Il TAR Umbria, con cinque differenti sentenze n. 42, 43, 44, 45 e 46 del 7/2/2026, ha dichiarato, con motivazioni sostanzialmente uguali, la legittimità degli atti posti in essere da AURI con riferimento alla programmazione dei flussi nelle discariche regionali per le annualità 2025, 2026 e 2027.

Le censure all’atto di programmazione di AURI erano state mosse da Orvieto Ambiente, gestore della discarica “Le Crete” di Orvieto; alle suddette censure si erano poi uniti altri gestori dei rifiuti e nello specifico Ferrocart, Tecnoservizi, e Cavallari, tutti facenti parte della galassia Acea Ambiente, anch’essa presente nel giudizio con un autonomo ricorso.

La questione, oggetto della verifica di legittimità del TAR, verteva principalmente in merito alla competenza di AURI nel disciplinare i flussi dei rifiuti nelle discariche regionali nei limiti indicati dal Piano Regionale Rifiuti vigente e nello specifico nella competenza dell’Autorità di Ambito di poter stabilire i quantitativi massimi di conferimento anche dei rifiuti speciali non pericolosi. Tale attività, secondo i ricorrenti, esorbitava le competenze di AURI e determinava anche un’ingerenza nella sfera della libera concorrenza, competenza, a dire dei ricorrenti, non prevista dalla normativa nazionale e regionale.

Le pronunce del TAR Umbria, molto articolate in termine di motivazione, hanno ribadito invece la competenza di AURI a disciplinare sia i flussi di rifiuti urbani, sia i flussi di rifiuti speciali, in considerazione degli interessi in gioco che vedono in particolar modo prevalente la necessità di preservare le volumetrie in discarica rispetto ad ipotetici danni economici a carico dei gestori che, comunque, risultano ampiamente tutelati in tal senso dalla normativa ARERA.

Il Presidente di AURI Andrea Sisti esprime particolare soddisfazione “per quanto stabilito nelle sentenze del TAR Umbria, in quanto le stesse dimostrano in modo evidente l’importante ruolo della Regione Umbria e di AURI nel governare le complesse vicende che attengono la gestione dei rifiuti urbani. Le pronunce ribadiscono, infatti, quanto sia cruciale la definizione di una programmazione regionale e quanto sia altrettanto fondamentale che la stessa sia declinata in azioni concrete dall’Autorità di Ambito nel rispetto delle prerogative di ognuno. È opportuno poi sottolineare, ribadisce il Presidente di AURI, che la specifica competenza in termini di programmazione dei flussi in discarica è stata prevista dalla modifica legislativa operata con la L.R. 10/2024, che ha introdotto nella L.R. 11/2013 uno specifico articolo in tal senso.
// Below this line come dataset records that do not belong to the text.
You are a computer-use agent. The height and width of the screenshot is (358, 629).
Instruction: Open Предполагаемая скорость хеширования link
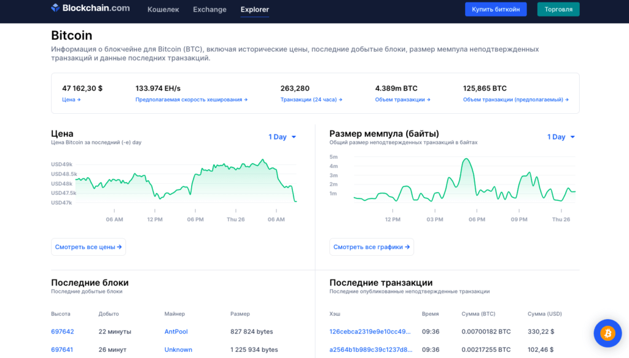[191, 100]
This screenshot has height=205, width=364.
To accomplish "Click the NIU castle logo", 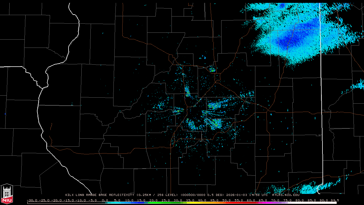I will coord(7,194).
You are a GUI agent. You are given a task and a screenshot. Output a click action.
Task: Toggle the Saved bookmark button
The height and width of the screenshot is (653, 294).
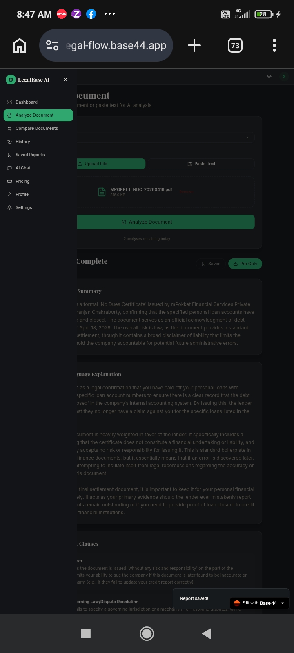pyautogui.click(x=211, y=264)
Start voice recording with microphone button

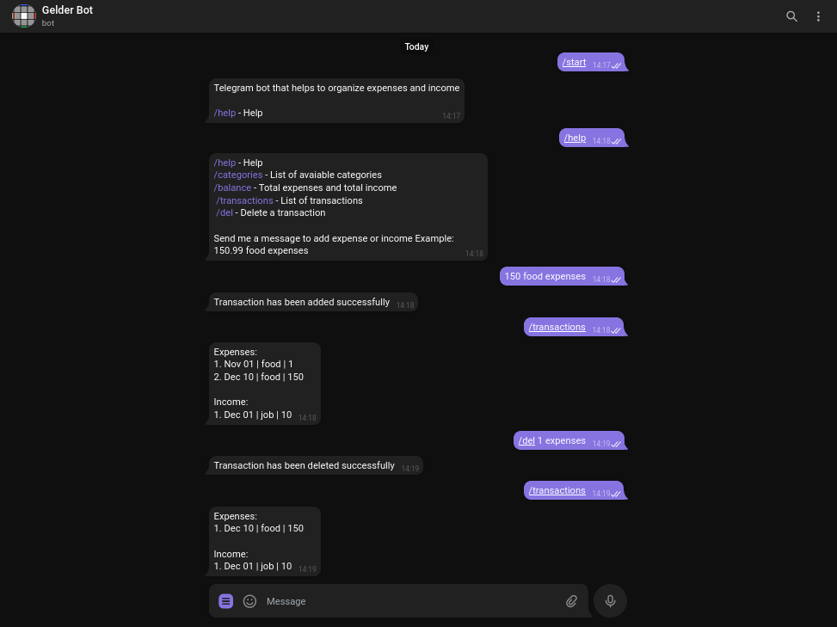point(610,601)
In precedenza la funzione programmatoria di AURI veniva esplicitata nell’ambito degli accordi “inter – ATI”, che AURI aveva poi reinterpretato attraverso le delibere programmatorie dei flussi adottate dal 2018 fino al 2024. Le sentenze pronunciate dal TAR Umbria assumono ancora più valore perché ciò che si contestava ad AURI non era tanto la sua competenza a determinare i flussi in discarica, ma che ciò potesse avvenire anche in assenza di un accordo preventivo con i gestori, così come previsto nella L.R. 10/2024.

A questo punto possiamo affermare che AURI è pienamente legittimata a svolgere tale attività di programmazione nel rispetto, ovviamente, delle prerogative e delle legittime aspettative di tutti i soggetti coinvolti, avendo però sempre presente la necessità di tutelare il bene comune attraverso il pieno rispetto della programmazione regionale”.